● **Seite**:
# # # #
Nina Räcke im Interview: "Fußball ist für alle da"
Den Traum, in der Bundesliga zu spielen, hat sich Nina Räcke erfüllt. Die Abwehrspielerin trägt seit 2023 das Trikot von RB Leipzig in der höchsten Spielklasse des Deutschen Fußball-Bundes (DFB). Ihre ersten fußballerischen Schritte machte die heute 23-Jährige im Jerichower Land. Im Interview spricht Räcke über ihre ersten Stationen beim SV Theeßen 85, ihren Werdegang über den Magdeburger FFC bis ins Oberhaus des deutschen Frauenfußballs sowie über die Entwicklung des Frauen- und Mädchenfußballs.
©RB Leipzig/motivio / Nina Räcke kickte in der Jugend in Theeßen sowie Burg und läuft aktuell in der Bundesliga für RB Leipzig auf.
Frau Räcke, hätten Sie als kleines Mädchen gedacht, einmal in der Bundesliga der Frauen aufzulaufen?
Nina Räcke: Ehrlicherweise habe ich als kleines Mädchen nie wirklich daran gedacht, dass ich mal Fußballprofi werden könnte. Auch als ich auf dem Internat war und dafür trainiert habe, war mir das nicht so bewusst. Ich wusste zwar, dass es eine Nationalmannschaft gibt, aber das Ziel, Fußballprofi zu werden, hatte ich nie so richtig auf dem Schirm, bis es dann wirklich soweit war.
Welche Hürden mussten Sie auf dem Weg in die Beletage des Fußballs nehmen?
N.R.: Ein großer Punkt war immer meine Schnelligkeit, denn da wurde mir oft gesagt, dass sie nicht ausreiche. Das höre ich auch heute noch manchmal, aber irgendwie klappt trotzdem alles. Am Anfang gab es noch viele Stereotype, und es wurde oft über den Frauenfußball gelächelt. Das hat sich mittlerweile aber extrem verändert, die Wahrnehmung ist heute eine ganz andere.
Herausfordernd waren für mich auch die häufigen Umzüge durch die Vereinswechsel. Freunde zurückzulassen, sich neu einzuleben und sportlich immer wieder zu beweisen, sind in diesem Beruf einfach Dinge, die dazugehören. Diese Herausforderungen nehme ich aber gerne an. Ich hatte allerdings keine größeren Hürden, da ich viel Unterstützung von meiner Familie und dem Fußballverband Sachsen-Anhalt erhalten habe. Ich bin sehr dankbar, dass ich an der Sportschule sein konnte und in meinen Vereinen immer bestmöglich gefördert wurde.
Blicken wir einmal auf Ihre Anfänge auf dem Fußballplatz zurück. Können Sie sich noch an die Zeit beim SV Theeßen und den Burger BC 08 erinnern?
N.R.: An meine Zeit in Burg und Theeßen kann ich mich noch sehr gut erinnern. Es war immer eine tolle Zeit, und dort habe ich den Fußball lieben gelernt. Meistens war ich das einzige Mädchen, das fand ich irgendwie cool, weil ich mich so zwischen den Jungs beweisen konnte. Sie waren immer nett zu mir, aber natürlich hätte ich es schön gefunden, wenn noch mehr Mädchen dabei gewesen wären.
# # # #
● **Extrahierte Einträge**:

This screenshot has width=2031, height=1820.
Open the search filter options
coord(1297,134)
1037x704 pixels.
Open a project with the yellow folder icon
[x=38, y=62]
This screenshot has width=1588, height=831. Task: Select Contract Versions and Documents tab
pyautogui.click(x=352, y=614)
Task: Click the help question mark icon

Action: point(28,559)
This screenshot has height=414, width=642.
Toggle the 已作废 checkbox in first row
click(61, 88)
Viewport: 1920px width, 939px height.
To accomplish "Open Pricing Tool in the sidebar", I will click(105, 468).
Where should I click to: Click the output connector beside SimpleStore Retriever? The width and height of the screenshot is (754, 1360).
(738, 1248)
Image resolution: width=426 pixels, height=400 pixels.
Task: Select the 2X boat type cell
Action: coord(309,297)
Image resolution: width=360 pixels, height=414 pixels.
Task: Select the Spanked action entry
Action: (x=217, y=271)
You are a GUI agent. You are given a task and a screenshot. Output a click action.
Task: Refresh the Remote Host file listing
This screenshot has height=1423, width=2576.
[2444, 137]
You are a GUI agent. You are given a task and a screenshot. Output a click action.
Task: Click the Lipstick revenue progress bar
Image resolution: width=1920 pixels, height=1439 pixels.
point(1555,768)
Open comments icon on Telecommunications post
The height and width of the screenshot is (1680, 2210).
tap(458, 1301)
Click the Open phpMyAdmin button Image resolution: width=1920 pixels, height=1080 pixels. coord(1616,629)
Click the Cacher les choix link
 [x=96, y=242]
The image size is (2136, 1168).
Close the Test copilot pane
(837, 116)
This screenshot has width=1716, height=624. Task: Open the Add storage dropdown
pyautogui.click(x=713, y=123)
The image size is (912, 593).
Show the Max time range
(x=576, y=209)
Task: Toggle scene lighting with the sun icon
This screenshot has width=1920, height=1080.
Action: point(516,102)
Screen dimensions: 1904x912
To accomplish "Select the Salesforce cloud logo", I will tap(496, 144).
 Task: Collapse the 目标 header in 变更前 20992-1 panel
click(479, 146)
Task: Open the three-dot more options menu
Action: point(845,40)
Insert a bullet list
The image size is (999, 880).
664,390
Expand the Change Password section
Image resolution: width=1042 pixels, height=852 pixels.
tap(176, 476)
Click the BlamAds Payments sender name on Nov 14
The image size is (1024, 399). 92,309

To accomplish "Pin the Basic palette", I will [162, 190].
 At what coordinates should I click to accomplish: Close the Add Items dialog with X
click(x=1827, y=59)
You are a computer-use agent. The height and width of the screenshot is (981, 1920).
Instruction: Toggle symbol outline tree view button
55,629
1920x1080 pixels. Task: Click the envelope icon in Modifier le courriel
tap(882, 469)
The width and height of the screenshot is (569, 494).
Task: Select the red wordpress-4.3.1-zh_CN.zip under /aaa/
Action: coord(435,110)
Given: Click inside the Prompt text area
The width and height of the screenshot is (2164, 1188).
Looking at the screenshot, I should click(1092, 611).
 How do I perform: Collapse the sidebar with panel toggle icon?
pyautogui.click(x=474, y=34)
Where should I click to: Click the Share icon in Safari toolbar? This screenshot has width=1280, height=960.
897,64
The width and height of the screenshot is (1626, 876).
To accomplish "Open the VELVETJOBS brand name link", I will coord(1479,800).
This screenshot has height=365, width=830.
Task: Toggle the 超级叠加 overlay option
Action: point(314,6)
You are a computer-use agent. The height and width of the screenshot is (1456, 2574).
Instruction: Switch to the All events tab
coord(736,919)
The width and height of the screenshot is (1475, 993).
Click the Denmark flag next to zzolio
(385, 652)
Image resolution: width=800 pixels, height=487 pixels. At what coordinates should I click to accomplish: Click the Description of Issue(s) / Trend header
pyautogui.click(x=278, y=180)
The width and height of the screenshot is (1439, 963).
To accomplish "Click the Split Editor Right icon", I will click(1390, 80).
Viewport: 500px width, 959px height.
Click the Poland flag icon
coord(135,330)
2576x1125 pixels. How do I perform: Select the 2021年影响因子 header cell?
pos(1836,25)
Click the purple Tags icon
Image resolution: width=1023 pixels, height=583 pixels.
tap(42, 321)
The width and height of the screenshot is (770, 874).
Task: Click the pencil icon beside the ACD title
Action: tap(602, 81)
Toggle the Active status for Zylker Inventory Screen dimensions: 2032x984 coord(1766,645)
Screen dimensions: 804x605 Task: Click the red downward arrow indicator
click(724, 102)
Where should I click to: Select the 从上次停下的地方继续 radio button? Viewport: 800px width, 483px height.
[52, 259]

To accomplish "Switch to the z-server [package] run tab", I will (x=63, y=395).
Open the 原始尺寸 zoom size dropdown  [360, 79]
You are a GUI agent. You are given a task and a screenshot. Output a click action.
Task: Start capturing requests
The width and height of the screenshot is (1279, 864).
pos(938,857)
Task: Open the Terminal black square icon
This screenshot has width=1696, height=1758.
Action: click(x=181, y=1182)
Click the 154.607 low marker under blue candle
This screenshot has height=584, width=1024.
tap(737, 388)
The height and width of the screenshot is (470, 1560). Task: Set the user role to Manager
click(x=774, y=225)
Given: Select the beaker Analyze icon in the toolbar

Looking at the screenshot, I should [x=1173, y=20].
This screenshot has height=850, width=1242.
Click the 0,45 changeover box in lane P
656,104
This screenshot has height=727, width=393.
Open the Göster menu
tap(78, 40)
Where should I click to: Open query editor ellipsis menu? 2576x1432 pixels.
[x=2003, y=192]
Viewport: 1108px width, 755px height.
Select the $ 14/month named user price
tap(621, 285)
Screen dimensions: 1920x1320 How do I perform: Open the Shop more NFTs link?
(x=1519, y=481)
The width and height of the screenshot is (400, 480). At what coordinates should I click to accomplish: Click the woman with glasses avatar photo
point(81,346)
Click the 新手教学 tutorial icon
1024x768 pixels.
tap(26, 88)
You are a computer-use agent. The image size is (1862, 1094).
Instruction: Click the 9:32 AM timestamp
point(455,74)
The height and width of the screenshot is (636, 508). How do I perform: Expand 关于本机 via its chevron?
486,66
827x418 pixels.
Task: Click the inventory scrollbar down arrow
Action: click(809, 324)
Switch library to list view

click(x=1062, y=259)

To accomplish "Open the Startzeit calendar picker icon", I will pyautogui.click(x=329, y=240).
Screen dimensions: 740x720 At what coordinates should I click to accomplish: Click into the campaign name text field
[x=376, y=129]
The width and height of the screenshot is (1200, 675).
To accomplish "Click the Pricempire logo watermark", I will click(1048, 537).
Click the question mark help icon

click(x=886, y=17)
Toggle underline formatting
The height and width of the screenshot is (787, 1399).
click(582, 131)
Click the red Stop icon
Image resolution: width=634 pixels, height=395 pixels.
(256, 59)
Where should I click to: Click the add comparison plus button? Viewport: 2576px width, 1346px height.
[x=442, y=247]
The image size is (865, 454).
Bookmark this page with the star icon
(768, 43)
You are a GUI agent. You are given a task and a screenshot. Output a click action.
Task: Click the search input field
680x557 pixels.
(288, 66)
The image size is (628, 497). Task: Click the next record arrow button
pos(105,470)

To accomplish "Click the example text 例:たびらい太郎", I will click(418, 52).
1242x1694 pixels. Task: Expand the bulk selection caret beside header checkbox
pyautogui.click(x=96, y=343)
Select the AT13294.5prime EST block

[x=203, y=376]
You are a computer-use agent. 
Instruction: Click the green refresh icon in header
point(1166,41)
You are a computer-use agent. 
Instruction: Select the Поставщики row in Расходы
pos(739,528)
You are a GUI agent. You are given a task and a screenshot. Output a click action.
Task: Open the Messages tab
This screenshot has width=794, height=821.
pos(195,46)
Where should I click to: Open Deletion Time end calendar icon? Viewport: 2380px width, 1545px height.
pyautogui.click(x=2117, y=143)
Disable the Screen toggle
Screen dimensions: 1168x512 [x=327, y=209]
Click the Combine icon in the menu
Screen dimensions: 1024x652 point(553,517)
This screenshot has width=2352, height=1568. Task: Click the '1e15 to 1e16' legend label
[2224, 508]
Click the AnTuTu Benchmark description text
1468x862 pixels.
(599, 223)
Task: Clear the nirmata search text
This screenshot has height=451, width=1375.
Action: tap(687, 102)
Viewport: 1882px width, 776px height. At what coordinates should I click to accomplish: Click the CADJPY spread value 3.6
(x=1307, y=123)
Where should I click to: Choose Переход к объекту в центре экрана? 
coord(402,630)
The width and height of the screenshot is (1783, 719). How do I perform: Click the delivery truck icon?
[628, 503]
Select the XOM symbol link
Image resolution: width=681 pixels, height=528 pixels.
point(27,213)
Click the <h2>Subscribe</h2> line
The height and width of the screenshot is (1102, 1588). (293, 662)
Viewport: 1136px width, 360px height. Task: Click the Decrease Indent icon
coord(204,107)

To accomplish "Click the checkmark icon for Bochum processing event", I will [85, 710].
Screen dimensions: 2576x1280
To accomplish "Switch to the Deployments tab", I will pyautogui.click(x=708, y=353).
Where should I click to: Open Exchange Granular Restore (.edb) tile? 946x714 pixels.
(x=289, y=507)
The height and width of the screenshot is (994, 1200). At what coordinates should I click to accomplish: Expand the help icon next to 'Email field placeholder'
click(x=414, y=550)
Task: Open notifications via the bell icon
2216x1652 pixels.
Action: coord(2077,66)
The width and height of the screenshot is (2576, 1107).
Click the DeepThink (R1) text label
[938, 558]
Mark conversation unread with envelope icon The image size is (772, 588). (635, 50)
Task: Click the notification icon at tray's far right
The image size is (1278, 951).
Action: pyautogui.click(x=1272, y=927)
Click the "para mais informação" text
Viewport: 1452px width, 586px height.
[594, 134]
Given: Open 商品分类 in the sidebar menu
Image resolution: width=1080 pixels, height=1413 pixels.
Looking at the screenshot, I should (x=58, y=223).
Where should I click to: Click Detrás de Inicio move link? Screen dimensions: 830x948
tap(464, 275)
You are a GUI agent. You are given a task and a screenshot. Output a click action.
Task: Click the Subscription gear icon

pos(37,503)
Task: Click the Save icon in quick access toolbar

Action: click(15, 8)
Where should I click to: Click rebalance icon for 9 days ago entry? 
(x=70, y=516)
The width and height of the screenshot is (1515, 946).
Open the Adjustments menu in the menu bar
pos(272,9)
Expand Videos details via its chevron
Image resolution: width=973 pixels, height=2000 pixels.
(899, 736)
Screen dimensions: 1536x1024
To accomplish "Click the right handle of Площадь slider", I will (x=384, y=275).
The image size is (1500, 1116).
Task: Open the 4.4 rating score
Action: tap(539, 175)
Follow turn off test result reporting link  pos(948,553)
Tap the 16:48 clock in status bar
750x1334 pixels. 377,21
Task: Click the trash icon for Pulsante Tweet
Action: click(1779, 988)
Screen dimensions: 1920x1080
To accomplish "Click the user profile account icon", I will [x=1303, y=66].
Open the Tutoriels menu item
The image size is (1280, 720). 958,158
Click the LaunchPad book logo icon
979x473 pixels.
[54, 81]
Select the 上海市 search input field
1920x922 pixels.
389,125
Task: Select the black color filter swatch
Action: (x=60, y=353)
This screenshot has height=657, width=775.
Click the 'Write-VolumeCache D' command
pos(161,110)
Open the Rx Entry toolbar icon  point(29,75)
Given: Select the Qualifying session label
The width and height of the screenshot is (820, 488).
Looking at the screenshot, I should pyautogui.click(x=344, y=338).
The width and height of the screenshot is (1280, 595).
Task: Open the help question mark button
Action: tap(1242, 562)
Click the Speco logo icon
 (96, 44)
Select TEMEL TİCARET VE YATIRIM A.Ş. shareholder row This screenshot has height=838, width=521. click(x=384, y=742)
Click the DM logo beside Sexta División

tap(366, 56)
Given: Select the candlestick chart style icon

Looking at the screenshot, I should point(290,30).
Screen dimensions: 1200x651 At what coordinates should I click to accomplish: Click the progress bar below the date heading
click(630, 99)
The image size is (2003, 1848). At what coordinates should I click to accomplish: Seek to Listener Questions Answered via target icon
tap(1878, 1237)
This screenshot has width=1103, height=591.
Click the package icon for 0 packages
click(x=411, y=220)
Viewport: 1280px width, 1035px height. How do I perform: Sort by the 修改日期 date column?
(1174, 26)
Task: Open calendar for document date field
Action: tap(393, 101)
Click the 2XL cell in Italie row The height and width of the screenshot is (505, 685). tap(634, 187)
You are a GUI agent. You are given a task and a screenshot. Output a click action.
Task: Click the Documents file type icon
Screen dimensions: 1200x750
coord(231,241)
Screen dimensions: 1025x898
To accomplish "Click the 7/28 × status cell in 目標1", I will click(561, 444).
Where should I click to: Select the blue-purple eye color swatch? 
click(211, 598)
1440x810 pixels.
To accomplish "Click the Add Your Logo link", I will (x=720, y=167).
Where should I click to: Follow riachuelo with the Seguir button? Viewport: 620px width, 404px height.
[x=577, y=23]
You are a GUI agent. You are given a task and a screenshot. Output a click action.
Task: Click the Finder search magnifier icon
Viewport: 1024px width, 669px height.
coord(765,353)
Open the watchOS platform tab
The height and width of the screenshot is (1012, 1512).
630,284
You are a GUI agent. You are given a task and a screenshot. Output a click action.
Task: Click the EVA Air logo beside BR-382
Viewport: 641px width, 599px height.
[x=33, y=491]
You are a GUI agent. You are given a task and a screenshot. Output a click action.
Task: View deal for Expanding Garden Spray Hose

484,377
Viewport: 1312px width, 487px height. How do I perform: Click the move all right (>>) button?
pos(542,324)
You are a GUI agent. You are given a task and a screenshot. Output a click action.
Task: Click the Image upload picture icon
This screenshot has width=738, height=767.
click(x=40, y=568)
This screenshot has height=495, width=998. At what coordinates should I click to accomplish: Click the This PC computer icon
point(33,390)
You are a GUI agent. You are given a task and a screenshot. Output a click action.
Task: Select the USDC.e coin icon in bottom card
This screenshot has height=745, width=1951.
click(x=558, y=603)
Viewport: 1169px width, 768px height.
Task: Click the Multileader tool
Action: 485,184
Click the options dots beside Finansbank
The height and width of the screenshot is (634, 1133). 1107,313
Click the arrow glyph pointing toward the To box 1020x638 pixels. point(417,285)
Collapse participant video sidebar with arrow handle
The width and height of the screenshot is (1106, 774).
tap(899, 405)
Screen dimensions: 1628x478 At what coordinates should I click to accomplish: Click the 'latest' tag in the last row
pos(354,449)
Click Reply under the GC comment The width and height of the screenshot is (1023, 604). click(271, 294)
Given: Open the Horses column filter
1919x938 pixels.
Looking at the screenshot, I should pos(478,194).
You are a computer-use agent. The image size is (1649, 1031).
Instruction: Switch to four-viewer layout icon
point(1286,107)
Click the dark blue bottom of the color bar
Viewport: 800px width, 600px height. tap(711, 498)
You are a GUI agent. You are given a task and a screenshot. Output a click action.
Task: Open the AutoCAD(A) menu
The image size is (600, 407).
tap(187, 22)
# # # #
● **Aufgabenblock**:
1/ Gib aus dem Interview mit Nina Räcke den Abschnitt von „Herausfordernd waren für“ bis einschließlich „BC 08 erinnern?“ wortgetreu aus.
2/ Stelle die Einträge ab ihrem Anfang bis einschließlich der Zeile mit „point(1555,768)“ als nummerierte Liste dar und lass dabei Leerzeilen weg.

● **Lösungen**:
1/
Herausfordernd waren für mich auch die häufigen Umzüge durch die Vereinswechsel. Freunde zurückzulassen, sich neu einzuleben und sportlich immer wieder zu beweisen, sind in diesem Beruf einfach Dinge, die dazugehören. Diese Herausforderungen nehme ich aber gerne an. Ich hatte allerdings keine größeren Hürden, da ich viel Unterstützung von meiner Familie und dem Fußballverband Sachsen-Anhalt erhalten habe. Ich bin sehr dankbar, dass ich an der Sportschule sein konnte und in meinen Vereinen immer bestmöglich gefördert wurde.
Blicken wir einmal auf Ihre Anfänge auf dem Fußballplatz zurück. Können Sie sich noch an die Zeit beim SV Theeßen und den Burger BC 08 erinnern?

2/
1. This screenshot has width=2031, height=1820.
2. Open the search filter options
3. coord(1297,134)
4. 1037x704 pixels.
5. Open a project with the yellow folder icon
6. [x=38, y=62]
7. This screenshot has width=1588, height=831. Task: Select Contract Versions and Documents tab
8. pyautogui.click(x=352, y=614)
9. Task: Click the help question mark icon
10. Action: point(28,559)
11. This screenshot has height=414, width=642.
12. Toggle the 已作废 checkbox in first row
13. click(61, 88)
14. Viewport: 1920px width, 939px height.
15. To accomplish "Open Pricing Tool in the sidebar", I will click(105, 468).
16. Where should I click to: Click the output connector beside SimpleStore Retriever? The width and height of the screenshot is (754, 1360).
17. (738, 1248)
18. Image resolution: width=426 pixels, height=400 pixels.
19. Task: Select the 2X boat type cell
20. Action: coord(309,297)
21. Image resolution: width=360 pixels, height=414 pixels.
22. Task: Select the Spanked action entry
23. Action: (x=217, y=271)
24. You are a GUI agent. You are given a task and a screenshot. Output a click action.
25. Task: Refresh the Remote Host file listing
26. This screenshot has height=1423, width=2576.
27. [2444, 137]
28. You are a GUI agent. You are given a task and a screenshot. Output a click action.
29. Task: Click the Lipstick revenue progress bar
30. Image resolution: width=1920 pixels, height=1439 pixels.
31. point(1555,768)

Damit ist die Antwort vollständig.